Action item:
The reply should hold every entry exactly as written and none of the pictures.

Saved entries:
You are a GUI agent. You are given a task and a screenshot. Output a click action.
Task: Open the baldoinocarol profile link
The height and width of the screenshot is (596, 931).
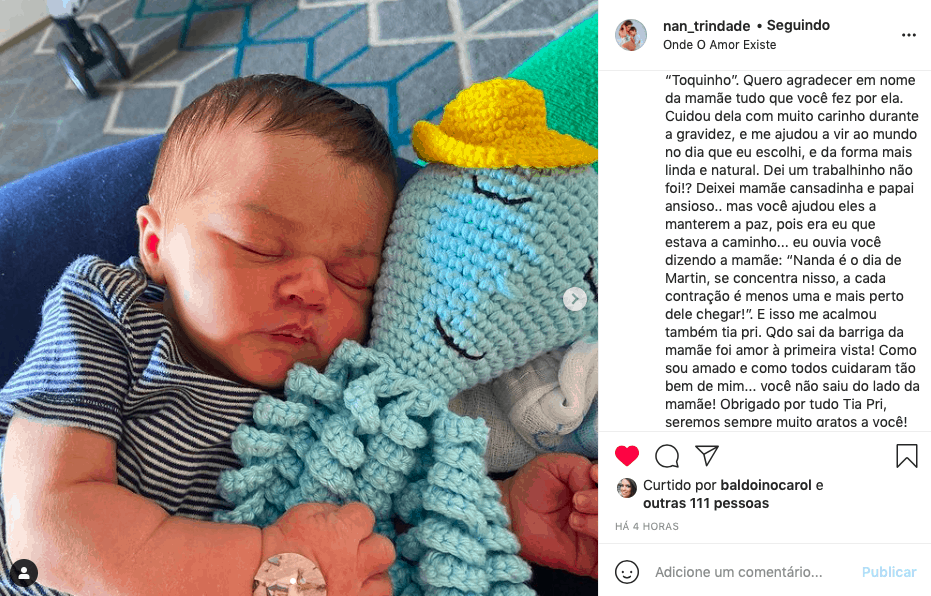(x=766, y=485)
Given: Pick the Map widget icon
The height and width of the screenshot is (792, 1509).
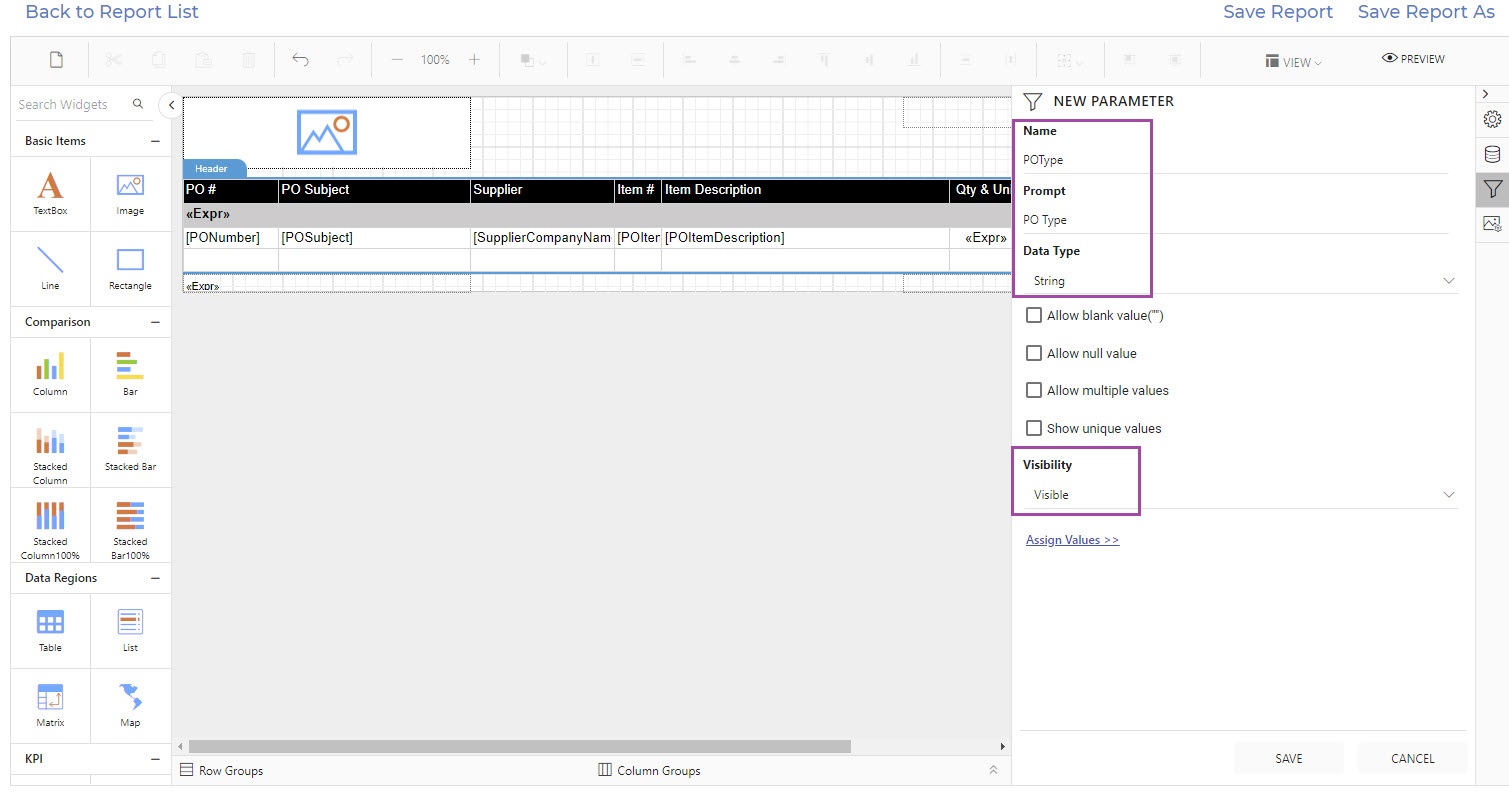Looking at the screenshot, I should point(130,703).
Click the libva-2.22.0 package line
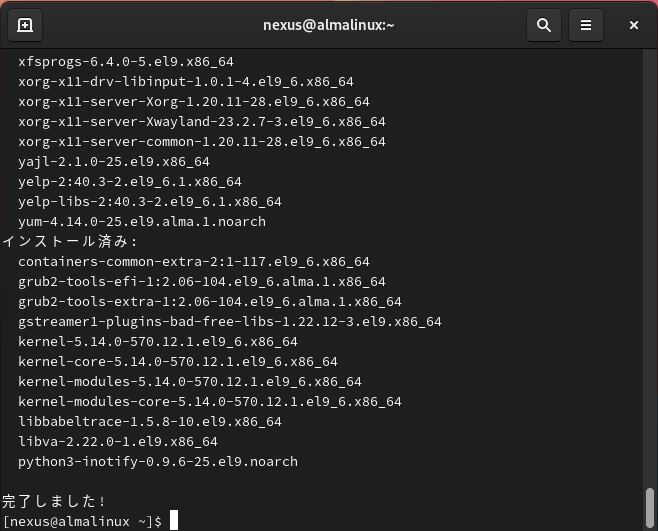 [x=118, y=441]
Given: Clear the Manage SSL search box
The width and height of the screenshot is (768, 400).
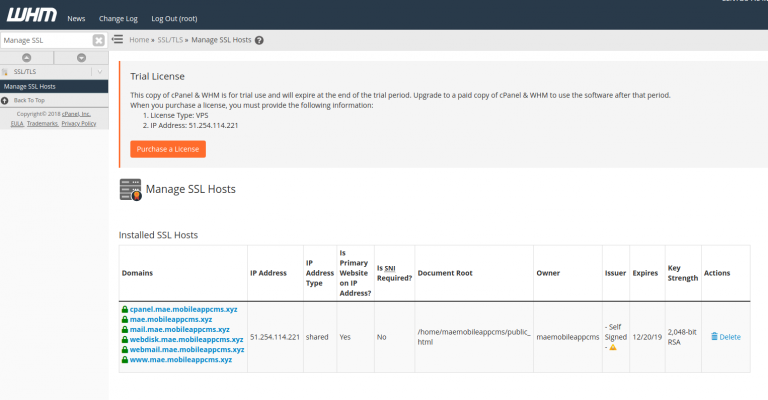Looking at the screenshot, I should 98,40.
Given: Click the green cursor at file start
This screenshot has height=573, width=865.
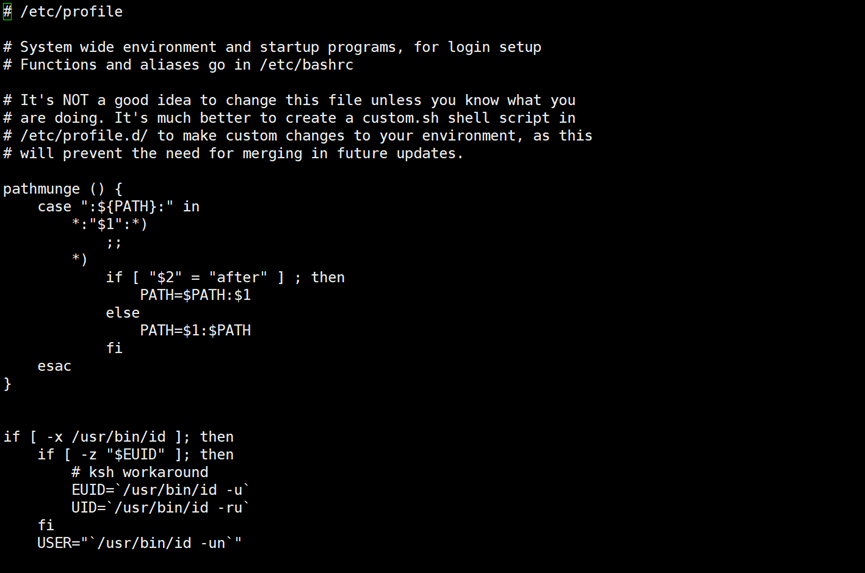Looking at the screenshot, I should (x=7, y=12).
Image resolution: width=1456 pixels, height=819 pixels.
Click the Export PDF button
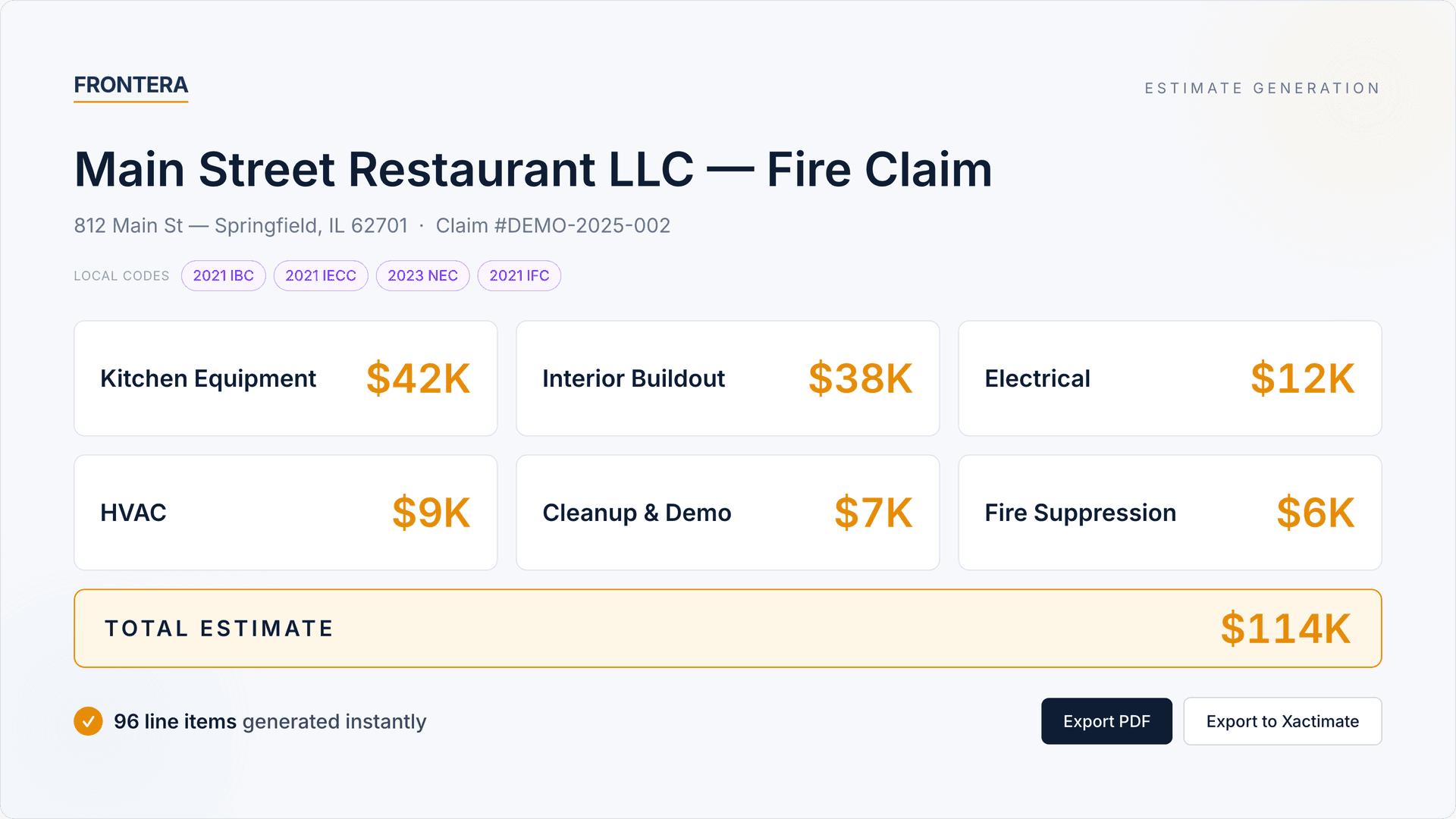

Reply:
You are a GUI agent. You are given a task and a screenshot. Output a click action.
Task: Open the baldoinocarol profile link
The height and width of the screenshot is (596, 931).
(x=766, y=485)
Given: Pick the Map widget icon
The height and width of the screenshot is (792, 1509).
Looking at the screenshot, I should point(130,703).
Click the libva-2.22.0 package line
 [x=118, y=441]
Given: Clear the Manage SSL search box
The width and height of the screenshot is (768, 400).
Looking at the screenshot, I should 98,40.
Given: Click the green cursor at file start
This screenshot has height=573, width=865.
Looking at the screenshot, I should (x=7, y=12).
Image resolution: width=1456 pixels, height=819 pixels.
Click the Export PDF button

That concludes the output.